> _Goal_:
Answer these questions from the vehicle image guide below, one answer per line:
(a) What color is the background plane set to in the Viewport Display section?
(b) By what percentage is the brightness of the picture increased?
(c) How many channels does the TGA file use?

> _Document extract_:
◆ ◆ ◆ ◆ ◆

Once the vehicle is clean and ready, create a plane mesh under its wheels that we will use as a background. Then make this plane to display as green to make the image editing easier.
To display it as green, select the plane then on the right menu go into the materials tab (red sphere icon) click on New to add a material to the plane.
Then in the material definition go into the Viewport Display section and set the color to full green.
Now activate the TexturePaint mode in the upper left corner of the viewport, place the camera from the top by clicking on the Z axis node in the upper right corner of the viewport. Zoom and center the view on the vehicle then take a screenshot of it. Be sure to keep a few space around the vehicle model.
I will use Adobe Photoshop in order to prepare the vehicle image but you can certainly do the same with another image editor. However you will have to find the corresponding tools.
First isolate the model by leaving a few space around. Then use the magic wand to select the green areas.
Some vehicles may also have holes from the top view. In this case do not forget to select these green areas too.
Once you have selected all the green areas, invert the selection by right-clicking on it and select "Invert" (I don't use English so I may be wrong on the exact word).
The selection will now select everything except the green areas. Press CTRL + C to copy the model then on the lower right corner create a new layer by using the + icon. Then press CTRL + V to paste the model into it so you get rid of the green background.
You can now delete the layer containing the green background.
Now we want to make this model look a bit more like a drawing so what I do is first increase the brightness of the picture by 50%.
Next apply a filter on the picture to make it look a bit more like a drawing. Use the Filter > Filter Gallery... menu. Then select Artistic > Paint Daubs (French is "Barbouillage") with parameters Brush Size = 2, Sharpness = 20and Brush Type = Simple.
Finally reduce the Saturation of the image by 100% to remove pink borders.
Our model is now ready to be used into WolvenKit.
Create a backup of this model picture so you will be able to reuse this picture later to create a mask for the secondary color.
In order to use our model into the color picker widget we need to use a XBM texture file and to modify it. Add this one to your project and then use the Tools > Export Tool to convert it into TGA.
Open the TGA file into your image editor. You will see that it uses 5 channels: RGB, Red, Green, Blue and Alpha. When you click on the RGB channel it displays all the three colored channels together while if you click on the Alpha channel it will display another image with only gray shades.
When we modify something in the picture we need to modify it both in the RGB channel and also in the Alpha channel. When we manipulate layers they will only apply in the RGB channel.
On the picture we can see multiple parts. The idea is to replace the main model by our vehicle and then eventually to replace the secondary color mask with ours or to hide it. Finally replace the light beam, and both the headlight and tail light elements. We will leave the white square mask and the Cosmetic_Troll data code as they are.

◆ ◆ ◆ ◆ ◆

> _Data entries_:
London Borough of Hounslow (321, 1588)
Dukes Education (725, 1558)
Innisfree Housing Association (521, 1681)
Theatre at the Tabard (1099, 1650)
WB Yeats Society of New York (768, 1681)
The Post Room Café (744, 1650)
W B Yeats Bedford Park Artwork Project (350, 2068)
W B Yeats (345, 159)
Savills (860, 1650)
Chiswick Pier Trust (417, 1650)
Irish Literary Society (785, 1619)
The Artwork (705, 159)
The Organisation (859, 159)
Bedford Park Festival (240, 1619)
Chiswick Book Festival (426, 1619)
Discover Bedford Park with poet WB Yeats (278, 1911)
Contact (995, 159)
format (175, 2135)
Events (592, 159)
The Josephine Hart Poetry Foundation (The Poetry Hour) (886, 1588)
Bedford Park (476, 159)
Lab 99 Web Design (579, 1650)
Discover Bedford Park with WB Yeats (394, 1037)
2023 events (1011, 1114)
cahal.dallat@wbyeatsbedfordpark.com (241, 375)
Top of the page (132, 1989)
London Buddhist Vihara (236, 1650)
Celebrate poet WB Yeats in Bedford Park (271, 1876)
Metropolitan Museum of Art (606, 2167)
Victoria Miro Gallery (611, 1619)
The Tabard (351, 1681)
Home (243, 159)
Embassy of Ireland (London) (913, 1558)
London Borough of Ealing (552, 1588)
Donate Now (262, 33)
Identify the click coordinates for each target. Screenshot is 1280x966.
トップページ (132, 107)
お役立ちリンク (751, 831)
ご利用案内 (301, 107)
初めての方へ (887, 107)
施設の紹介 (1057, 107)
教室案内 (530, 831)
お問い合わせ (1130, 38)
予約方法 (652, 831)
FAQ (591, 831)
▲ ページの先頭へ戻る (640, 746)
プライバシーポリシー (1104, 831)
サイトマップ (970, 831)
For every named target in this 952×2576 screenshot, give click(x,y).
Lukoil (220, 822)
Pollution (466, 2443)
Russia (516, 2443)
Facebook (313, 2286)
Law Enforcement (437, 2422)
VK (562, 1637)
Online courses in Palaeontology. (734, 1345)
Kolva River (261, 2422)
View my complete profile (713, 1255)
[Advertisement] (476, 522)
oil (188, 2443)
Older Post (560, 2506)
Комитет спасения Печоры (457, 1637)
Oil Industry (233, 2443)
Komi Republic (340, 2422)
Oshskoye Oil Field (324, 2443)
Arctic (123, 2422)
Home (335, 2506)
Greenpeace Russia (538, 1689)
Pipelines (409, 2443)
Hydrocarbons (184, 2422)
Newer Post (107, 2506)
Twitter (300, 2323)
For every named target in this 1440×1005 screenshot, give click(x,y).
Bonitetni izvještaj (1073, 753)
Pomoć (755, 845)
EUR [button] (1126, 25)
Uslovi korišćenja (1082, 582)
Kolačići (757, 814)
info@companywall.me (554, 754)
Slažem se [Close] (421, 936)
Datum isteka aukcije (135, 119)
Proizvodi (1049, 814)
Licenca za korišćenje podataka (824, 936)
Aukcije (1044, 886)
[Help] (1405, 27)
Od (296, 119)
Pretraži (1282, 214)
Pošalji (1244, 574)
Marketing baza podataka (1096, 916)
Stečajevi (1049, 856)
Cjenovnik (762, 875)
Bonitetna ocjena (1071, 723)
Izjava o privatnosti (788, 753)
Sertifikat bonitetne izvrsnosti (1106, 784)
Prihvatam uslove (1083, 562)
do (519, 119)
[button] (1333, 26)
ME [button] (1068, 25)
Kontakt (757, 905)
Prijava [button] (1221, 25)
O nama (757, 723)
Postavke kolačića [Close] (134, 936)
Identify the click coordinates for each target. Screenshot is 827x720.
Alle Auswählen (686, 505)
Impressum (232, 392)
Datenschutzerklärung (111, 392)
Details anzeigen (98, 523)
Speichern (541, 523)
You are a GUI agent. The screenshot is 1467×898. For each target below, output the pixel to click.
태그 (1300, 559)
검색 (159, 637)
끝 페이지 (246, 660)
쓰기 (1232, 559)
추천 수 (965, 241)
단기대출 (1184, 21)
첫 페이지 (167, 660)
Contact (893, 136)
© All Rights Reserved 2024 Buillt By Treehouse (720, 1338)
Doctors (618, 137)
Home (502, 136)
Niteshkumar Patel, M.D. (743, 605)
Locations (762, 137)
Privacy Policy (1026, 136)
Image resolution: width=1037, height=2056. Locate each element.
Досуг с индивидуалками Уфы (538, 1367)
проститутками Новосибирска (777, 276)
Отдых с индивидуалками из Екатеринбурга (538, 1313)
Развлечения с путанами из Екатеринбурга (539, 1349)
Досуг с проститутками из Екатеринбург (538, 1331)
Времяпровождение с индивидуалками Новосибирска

◆ ◆ ◆ ◆ ◆

> _Task result_:
(a) Full green
(b) 50%
(c) Five: RGB, Red, Green, Blue and Alpha